# Document section start

[Tutor] Faster procedure to filter two lists . Please help
kumar s
ps_python at yahoo.com
Sat Jan 15 04:12:03 CET 2005
Hi Danny:
Thank you for your suggestion. I tried creating a
dictionary of 'what' list and searched keys with
has_key method and it is pretty fast.
Thanks again. following is the piece of code.
K
>>> cors = []
>>> intr = []
>>> for i in range(len(what)):
ele = split(what[i],'\t')
cors.append(ele[0])
intr.append(ele[1])
>>> what_dict = dict(zip(cors,intr))
>>> for i in range(len(my_report)):
cols = split(my_report[i],'\t')
cor = cols[0]
if what_dict.has_key(cor):
intr = what_dict[cor]
my_final_report.append(cols[0]+'\t'+intr+'\t'+cols[1]+'\t'+cols[2])
--- Danny Yoo <dyoo at hkn.eecs.berkeley.edu> wrote:
>
>
> On Fri, 14 Jan 2005, kumar s wrote:
>
> > >>>for i in range(len(what)):
> > ele = split(what[i],'\t')
> > cor1 = ele[0]
> > for k in range(len(my_report)):
> > cols = split(my_report[k],'\t')

# Document section end

* What to produce:
In the mailing-list message about filtering two lists, which method was used to search the dictionary's keys?

# Data shown start

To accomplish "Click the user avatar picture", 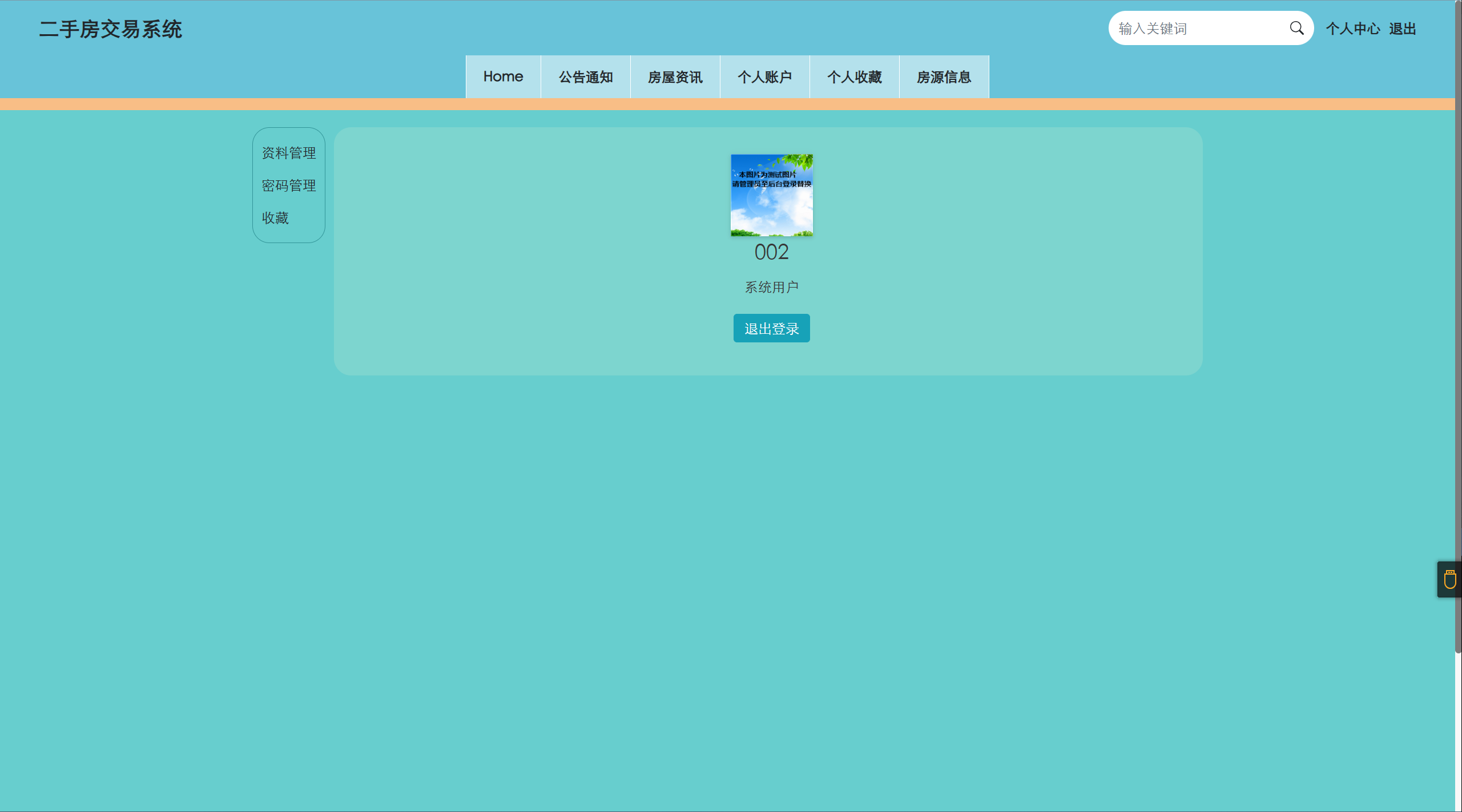I will click(771, 195).
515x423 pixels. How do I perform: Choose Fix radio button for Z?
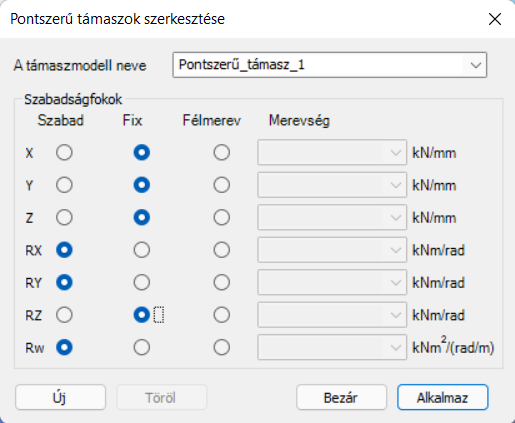click(x=142, y=217)
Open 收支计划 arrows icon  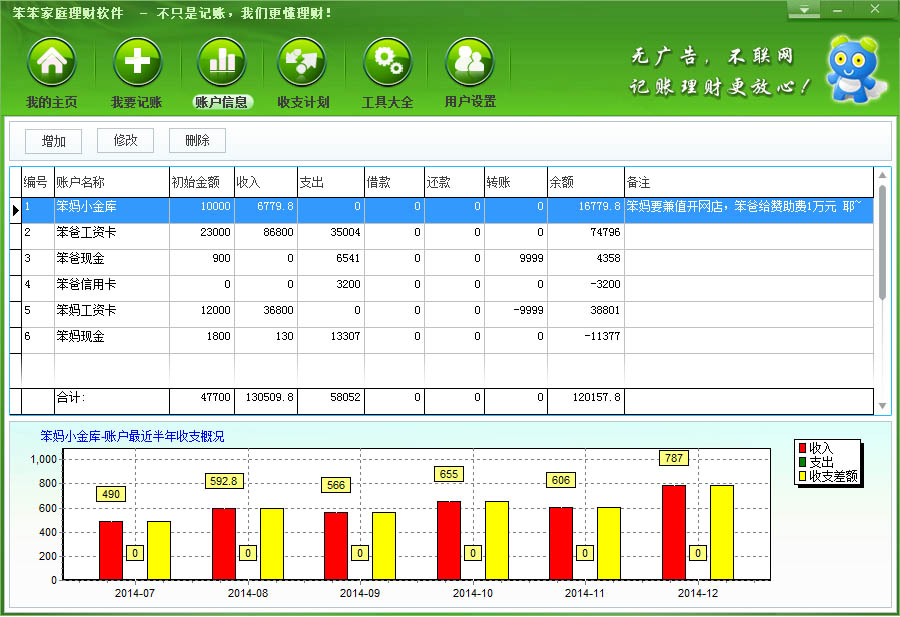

# Data shown end

* Problem solution:
The has_key method.